<<<<

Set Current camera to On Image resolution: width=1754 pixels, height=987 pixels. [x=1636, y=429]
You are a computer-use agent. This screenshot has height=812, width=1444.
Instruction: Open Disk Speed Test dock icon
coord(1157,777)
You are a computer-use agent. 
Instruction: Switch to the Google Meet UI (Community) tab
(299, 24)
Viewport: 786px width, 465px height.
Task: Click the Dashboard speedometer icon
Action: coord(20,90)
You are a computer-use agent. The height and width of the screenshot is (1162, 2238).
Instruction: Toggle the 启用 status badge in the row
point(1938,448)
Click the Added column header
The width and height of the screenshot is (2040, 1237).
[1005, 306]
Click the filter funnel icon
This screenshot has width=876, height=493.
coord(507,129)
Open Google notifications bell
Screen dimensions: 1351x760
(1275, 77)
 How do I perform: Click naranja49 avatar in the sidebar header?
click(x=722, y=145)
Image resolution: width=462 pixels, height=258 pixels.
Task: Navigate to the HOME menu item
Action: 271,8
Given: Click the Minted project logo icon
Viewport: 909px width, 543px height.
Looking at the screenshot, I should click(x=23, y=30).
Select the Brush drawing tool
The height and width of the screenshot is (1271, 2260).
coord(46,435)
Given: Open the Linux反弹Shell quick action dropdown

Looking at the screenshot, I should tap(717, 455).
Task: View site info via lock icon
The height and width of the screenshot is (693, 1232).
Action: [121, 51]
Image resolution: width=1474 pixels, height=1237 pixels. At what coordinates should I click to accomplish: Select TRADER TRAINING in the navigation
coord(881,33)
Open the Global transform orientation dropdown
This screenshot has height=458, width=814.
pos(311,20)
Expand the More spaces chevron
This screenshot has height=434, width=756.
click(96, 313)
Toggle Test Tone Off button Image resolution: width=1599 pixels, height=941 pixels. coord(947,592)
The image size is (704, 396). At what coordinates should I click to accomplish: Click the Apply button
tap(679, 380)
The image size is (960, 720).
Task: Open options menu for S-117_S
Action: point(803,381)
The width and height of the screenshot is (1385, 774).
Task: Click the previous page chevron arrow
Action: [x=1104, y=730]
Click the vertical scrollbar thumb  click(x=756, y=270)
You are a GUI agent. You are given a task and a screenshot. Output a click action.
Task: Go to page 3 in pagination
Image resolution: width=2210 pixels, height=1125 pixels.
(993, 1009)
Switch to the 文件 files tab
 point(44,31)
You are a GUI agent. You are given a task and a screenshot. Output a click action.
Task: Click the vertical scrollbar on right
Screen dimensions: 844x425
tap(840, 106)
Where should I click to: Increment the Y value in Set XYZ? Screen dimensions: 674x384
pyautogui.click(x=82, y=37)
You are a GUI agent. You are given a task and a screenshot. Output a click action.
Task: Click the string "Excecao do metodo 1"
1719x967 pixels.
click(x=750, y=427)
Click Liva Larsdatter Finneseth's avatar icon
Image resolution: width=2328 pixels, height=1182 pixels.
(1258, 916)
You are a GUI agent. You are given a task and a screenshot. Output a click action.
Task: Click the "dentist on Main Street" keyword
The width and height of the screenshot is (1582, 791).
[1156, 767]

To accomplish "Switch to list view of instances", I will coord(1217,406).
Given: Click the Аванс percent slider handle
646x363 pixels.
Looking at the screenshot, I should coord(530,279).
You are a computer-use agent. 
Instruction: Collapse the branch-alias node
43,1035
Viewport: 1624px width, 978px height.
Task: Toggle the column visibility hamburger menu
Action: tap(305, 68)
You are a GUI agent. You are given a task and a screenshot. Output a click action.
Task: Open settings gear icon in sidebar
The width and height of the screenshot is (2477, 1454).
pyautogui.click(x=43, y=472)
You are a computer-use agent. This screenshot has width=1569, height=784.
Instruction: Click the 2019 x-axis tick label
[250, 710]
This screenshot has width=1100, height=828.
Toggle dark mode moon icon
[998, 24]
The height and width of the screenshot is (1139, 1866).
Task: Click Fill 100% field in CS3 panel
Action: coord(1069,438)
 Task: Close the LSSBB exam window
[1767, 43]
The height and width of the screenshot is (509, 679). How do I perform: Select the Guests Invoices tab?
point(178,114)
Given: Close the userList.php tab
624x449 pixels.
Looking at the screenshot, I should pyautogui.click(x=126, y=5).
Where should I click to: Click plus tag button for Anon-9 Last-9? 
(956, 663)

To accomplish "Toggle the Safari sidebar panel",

>>>>

- _TASK BRIEF_: Lines of the material in which the word "vertical" occurs are to be copied out.

- _EXERCISE RESPONSE_:
Click the vertical scrollbar thumb  click(x=756, y=270)
Task: Click the vertical scrollbar on right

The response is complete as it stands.